Every entry must be copied word for word.

**Stored records**
.....
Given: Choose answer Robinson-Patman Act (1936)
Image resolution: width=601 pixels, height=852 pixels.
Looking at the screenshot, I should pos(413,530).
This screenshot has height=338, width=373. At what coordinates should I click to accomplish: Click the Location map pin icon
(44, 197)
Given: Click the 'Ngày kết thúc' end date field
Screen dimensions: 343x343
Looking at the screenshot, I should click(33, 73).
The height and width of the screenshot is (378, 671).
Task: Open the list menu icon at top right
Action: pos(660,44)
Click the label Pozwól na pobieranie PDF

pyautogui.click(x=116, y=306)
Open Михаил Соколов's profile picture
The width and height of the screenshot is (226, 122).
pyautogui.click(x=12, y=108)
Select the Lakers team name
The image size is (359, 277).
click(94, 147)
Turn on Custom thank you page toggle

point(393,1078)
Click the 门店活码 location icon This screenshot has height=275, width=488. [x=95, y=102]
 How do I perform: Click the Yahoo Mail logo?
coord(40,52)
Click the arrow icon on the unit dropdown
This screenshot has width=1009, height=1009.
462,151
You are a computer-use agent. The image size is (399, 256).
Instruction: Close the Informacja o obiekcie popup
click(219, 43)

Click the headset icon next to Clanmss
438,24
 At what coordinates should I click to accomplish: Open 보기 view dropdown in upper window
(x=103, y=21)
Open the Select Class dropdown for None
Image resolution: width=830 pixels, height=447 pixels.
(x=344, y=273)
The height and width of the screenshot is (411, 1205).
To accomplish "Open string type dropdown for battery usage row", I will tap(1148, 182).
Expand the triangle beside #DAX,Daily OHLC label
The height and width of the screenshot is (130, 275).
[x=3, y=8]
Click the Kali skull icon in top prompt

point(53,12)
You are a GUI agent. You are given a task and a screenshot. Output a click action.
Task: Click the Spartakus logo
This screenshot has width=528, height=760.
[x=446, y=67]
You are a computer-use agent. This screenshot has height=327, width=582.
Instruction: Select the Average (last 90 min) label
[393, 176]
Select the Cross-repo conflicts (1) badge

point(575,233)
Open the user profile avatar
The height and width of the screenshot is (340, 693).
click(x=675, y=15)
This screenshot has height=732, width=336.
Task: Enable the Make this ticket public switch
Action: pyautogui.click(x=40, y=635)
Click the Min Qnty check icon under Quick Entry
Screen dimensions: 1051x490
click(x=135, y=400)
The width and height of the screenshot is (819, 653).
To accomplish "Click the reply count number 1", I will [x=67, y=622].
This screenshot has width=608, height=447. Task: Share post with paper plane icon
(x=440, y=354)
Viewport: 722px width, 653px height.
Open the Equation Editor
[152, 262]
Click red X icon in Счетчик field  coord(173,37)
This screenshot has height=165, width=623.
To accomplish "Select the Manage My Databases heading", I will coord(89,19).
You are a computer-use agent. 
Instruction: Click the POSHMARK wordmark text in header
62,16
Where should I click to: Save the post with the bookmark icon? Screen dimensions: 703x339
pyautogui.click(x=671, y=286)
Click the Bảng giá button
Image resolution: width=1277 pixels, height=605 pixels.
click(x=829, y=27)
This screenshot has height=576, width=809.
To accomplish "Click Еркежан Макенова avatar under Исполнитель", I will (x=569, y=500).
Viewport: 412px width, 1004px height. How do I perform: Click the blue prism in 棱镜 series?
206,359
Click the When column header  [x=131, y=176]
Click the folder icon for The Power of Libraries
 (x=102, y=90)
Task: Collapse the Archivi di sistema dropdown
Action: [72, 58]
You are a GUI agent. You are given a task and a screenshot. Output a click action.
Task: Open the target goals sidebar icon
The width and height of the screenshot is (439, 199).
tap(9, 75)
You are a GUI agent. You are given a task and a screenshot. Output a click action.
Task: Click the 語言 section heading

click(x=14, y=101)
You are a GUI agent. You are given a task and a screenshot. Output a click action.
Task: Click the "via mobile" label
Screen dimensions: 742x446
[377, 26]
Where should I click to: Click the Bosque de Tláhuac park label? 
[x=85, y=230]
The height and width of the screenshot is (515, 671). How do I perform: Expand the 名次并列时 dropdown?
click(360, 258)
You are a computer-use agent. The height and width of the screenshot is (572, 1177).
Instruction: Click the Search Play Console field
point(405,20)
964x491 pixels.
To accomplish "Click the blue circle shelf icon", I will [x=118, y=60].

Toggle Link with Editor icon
.....
**Output**
Given: Choose answer Robinson-Patman Act (1936)
Image resolution: width=601 pixels, height=852 pixels.
Looking at the screenshot, I should pos(413,530).
This screenshot has height=338, width=373. At what coordinates should I click to accomplish: Click the Location map pin icon
(44, 197)
Given: Click the 'Ngày kết thúc' end date field
Screen dimensions: 343x343
Looking at the screenshot, I should click(33, 73).
The height and width of the screenshot is (378, 671).
Task: Open the list menu icon at top right
Action: pos(660,44)
Click the label Pozwól na pobieranie PDF

pyautogui.click(x=116, y=306)
Open Михаил Соколов's profile picture
The width and height of the screenshot is (226, 122).
pyautogui.click(x=12, y=108)
Select the Lakers team name
The image size is (359, 277).
click(94, 147)
Turn on Custom thank you page toggle

point(393,1078)
Click the 门店活码 location icon This screenshot has height=275, width=488. [x=95, y=102]
 How do I perform: Click the Yahoo Mail logo?
coord(40,52)
Click the arrow icon on the unit dropdown
This screenshot has width=1009, height=1009.
462,151
You are a computer-use agent. The image size is (399, 256).
Instruction: Close the Informacja o obiekcie popup
click(219, 43)

Click the headset icon next to Clanmss
438,24
 At what coordinates should I click to accomplish: Open 보기 view dropdown in upper window
(x=103, y=21)
Open the Select Class dropdown for None
Image resolution: width=830 pixels, height=447 pixels.
(x=344, y=273)
The height and width of the screenshot is (411, 1205).
To accomplish "Open string type dropdown for battery usage row", I will tap(1148, 182).
Expand the triangle beside #DAX,Daily OHLC label
The height and width of the screenshot is (130, 275).
[x=3, y=8]
Click the Kali skull icon in top prompt

point(53,12)
You are a GUI agent. You are given a task and a screenshot. Output a click action.
Task: Click the Spartakus logo
This screenshot has width=528, height=760.
[x=446, y=67]
You are a computer-use agent. This screenshot has height=327, width=582.
Instruction: Select the Average (last 90 min) label
[393, 176]
Select the Cross-repo conflicts (1) badge

point(575,233)
Open the user profile avatar
The height and width of the screenshot is (340, 693).
click(x=675, y=15)
This screenshot has height=732, width=336.
Task: Enable the Make this ticket public switch
Action: pyautogui.click(x=40, y=635)
Click the Min Qnty check icon under Quick Entry
Screen dimensions: 1051x490
click(x=135, y=400)
The width and height of the screenshot is (819, 653).
To accomplish "Click the reply count number 1", I will [x=67, y=622].
This screenshot has width=608, height=447. Task: Share post with paper plane icon
(x=440, y=354)
Viewport: 722px width, 653px height.
Open the Equation Editor
[152, 262]
Click red X icon in Счетчик field  coord(173,37)
This screenshot has height=165, width=623.
To accomplish "Select the Manage My Databases heading", I will coord(89,19).
You are a computer-use agent. 
Instruction: Click the POSHMARK wordmark text in header
62,16
Where should I click to: Save the post with the bookmark icon? Screen dimensions: 703x339
pyautogui.click(x=671, y=286)
Click the Bảng giá button
Image resolution: width=1277 pixels, height=605 pixels.
click(x=829, y=27)
This screenshot has height=576, width=809.
To accomplish "Click Еркежан Макенова avatar under Исполнитель", I will (x=569, y=500).
Viewport: 412px width, 1004px height. How do I perform: Click the blue prism in 棱镜 series?
206,359
Click the When column header  [x=131, y=176]
Click the folder icon for The Power of Libraries
 (x=102, y=90)
Task: Collapse the Archivi di sistema dropdown
Action: [72, 58]
You are a GUI agent. You are given a task and a screenshot. Output a click action.
Task: Open the target goals sidebar icon
The width and height of the screenshot is (439, 199).
tap(9, 75)
You are a GUI agent. You are given a task and a screenshot. Output a click action.
Task: Click the 語言 section heading

click(x=14, y=101)
You are a GUI agent. You are given a task and a screenshot. Output a click action.
Task: Click the "via mobile" label
Screen dimensions: 742x446
[377, 26]
Where should I click to: Click the Bosque de Tláhuac park label? 
[x=85, y=230]
The height and width of the screenshot is (515, 671). How do I perform: Expand the 名次并列时 dropdown?
click(360, 258)
You are a computer-use agent. The height and width of the screenshot is (572, 1177).
Instruction: Click the Search Play Console field
point(405,20)
964x491 pixels.
To accomplish "Click the blue circle shelf icon", I will [x=118, y=60].

Toggle Link with Editor icon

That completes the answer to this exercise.